* EXCERPT PROVIDED *
Cormac Joseph Carney (born May 6, 1959) is a United States district judge of the United States District Court for the Central District of California.

Early life and education
Carney was born in Detroit, Michigan to Irish immigrant parents, both of whom were medical doctors. His father was a County Mayo Gaelic football player, Pádraig Carney. The elder Carney immigrated to the United States to further his medical career. Cormac was raised in Long Beach, California, where he attended St. Anthony High School. Carney received a Bachelor of Arts degree from the University of California, Los Angeles (UCLA) in 1983 and a Juris Doctor from Harvard Law School in 1987. He attended the U.S. Air Force Academy for one year before transferring to UCLA.

Football career
Carney was a wide receiver on the UCLA Bruins football team. He was named to the GTE/CoSIDA Academic All-America football team, and inducted into the CoSIDA Academic All-America Hall of Fame in 2005. He was also named to the 1981 and 1982 All-Pacific-10 Conference football teams.

A highlight of his college football career was UCLA's victory over Michigan in the 1983 Rose Bowl.

He played for the USFL team Memphis Showboats in the 1984 season. Carney made 37 receptions for 701 yards and 2 touchdowns.

Legal career
Carney practiced law Los Angeles for four years with Latham & Watkins and eleven years with O'Melveny & Myers.

Judicial service

California state court
In October 2001, Carney was appointed by Governor Gray Davis to the bench of the California Superior Court in Orange County. He served on the state bench, presiding over civil and criminal trials, until his appointment to the federal district court.

Federal district court

Appointment
On January 7, 2003, Carney was nominated by President George W. Bush to a seat on the United States District Court for the Central District of California vacated by Carlos R. Moreno. A substantial majority of the American Bar Association's Standing Committee on the Federal Judiciary rated Carney as "qualified" for the post, while a minority of the committee members abstained. (ABA rankings of judicial nominees are on a three-part scale: well-qualified, qualified, and not qualified.) Carney was confirmed by the U.S. Senate on April 7, 2003, on a vote of 80–0, and received his commission on April 9, 2003.

* RECORDS SHOWN *
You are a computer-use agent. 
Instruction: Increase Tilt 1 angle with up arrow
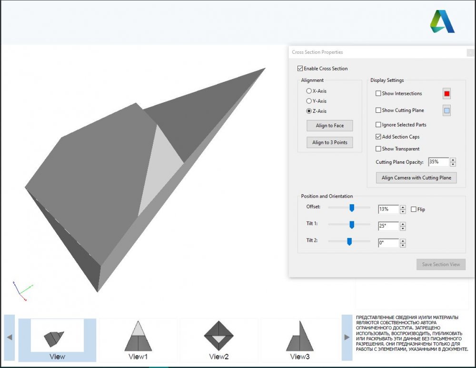[403, 223]
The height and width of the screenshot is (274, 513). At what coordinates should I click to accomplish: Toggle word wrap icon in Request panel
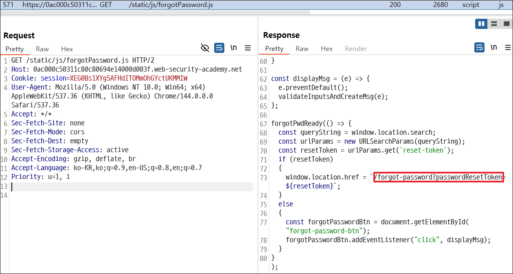tap(219, 48)
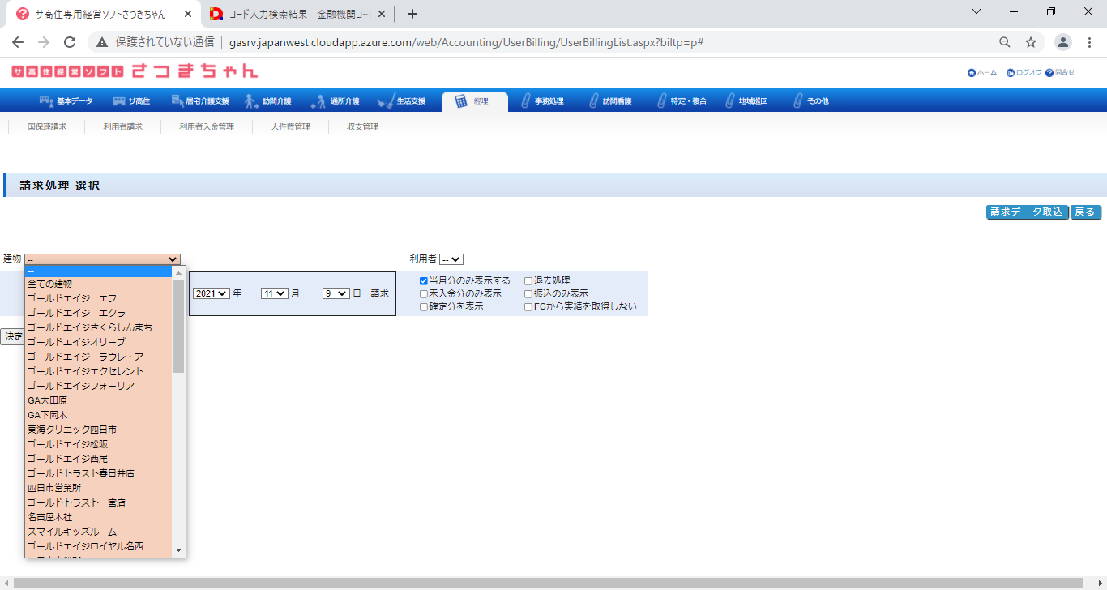Select the 訪問介護 walking figure icon
This screenshot has width=1107, height=590.
tap(251, 101)
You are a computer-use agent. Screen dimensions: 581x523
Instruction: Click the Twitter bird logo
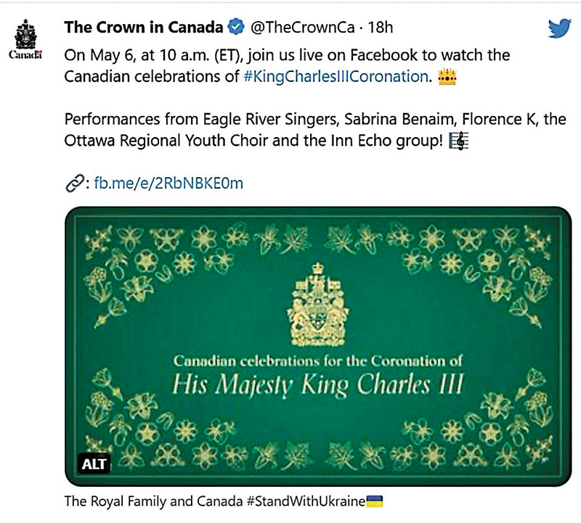pyautogui.click(x=558, y=28)
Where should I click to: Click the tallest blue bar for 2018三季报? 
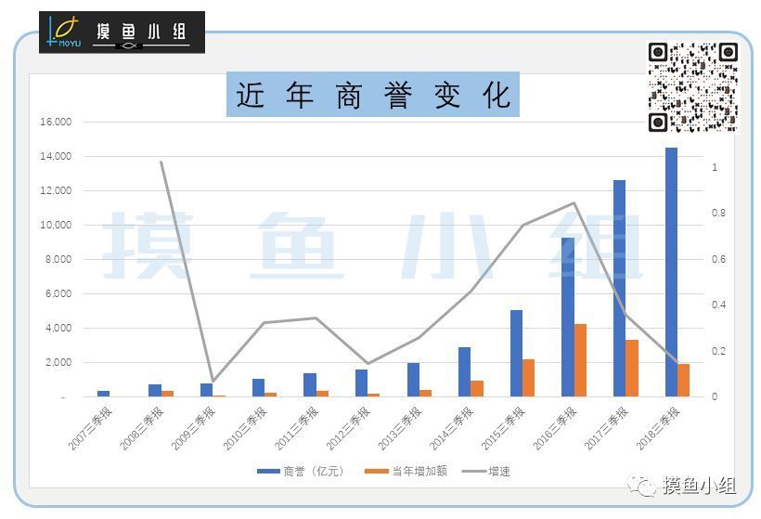pyautogui.click(x=671, y=271)
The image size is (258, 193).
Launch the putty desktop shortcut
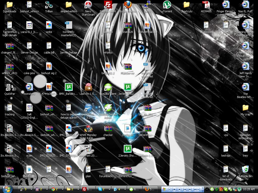[147, 5]
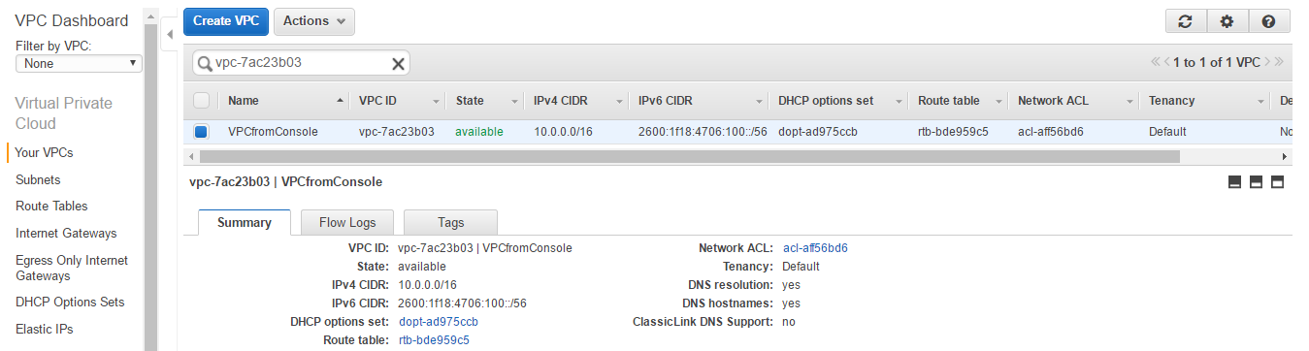Switch to the Tags tab
This screenshot has width=1309, height=351.
pos(450,222)
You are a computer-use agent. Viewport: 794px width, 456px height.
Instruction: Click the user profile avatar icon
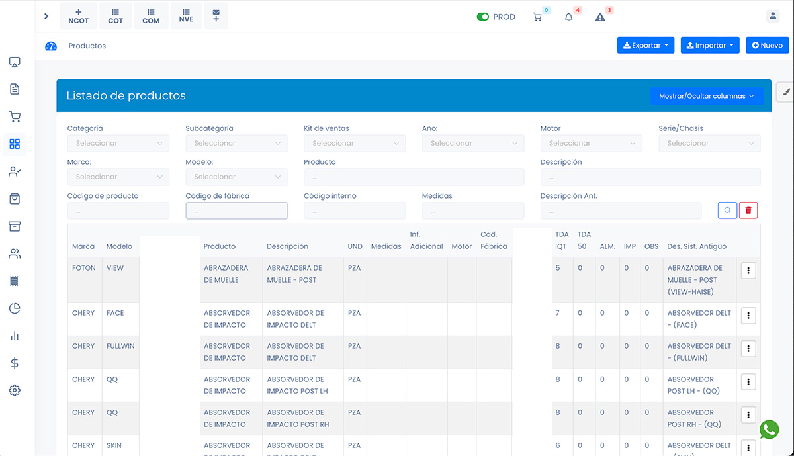pyautogui.click(x=772, y=17)
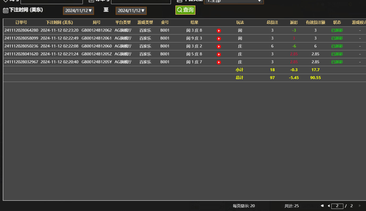Viewport: 366px width, 211px height.
Task: Expand the platform type dropdown showing 全部
Action: (234, 1)
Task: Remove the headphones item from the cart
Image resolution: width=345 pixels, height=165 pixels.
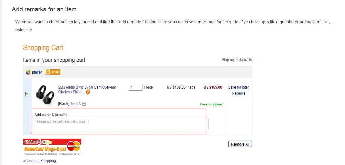Action: [x=239, y=93]
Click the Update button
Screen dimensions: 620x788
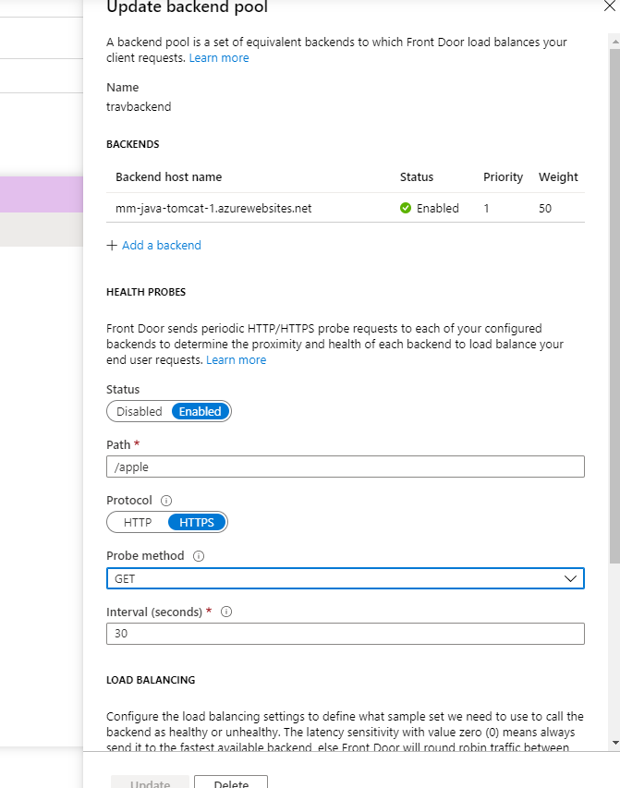[x=149, y=782]
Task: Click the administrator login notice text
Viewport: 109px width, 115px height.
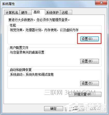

* WHAT THIS EXERCISE ASKS *
1) In the text on Cormac Carney, what was the Senate vote by which he was confirmed to the federal district court?
2) List every school that the text on Cormac Carney says he attended.

* OUTPUTS FOR THE TASKS *
1) 80–0

2)
St. Anthony High School
U.S. Air Force Academy
University of California, Los Angeles (UCLA)
Harvard Law School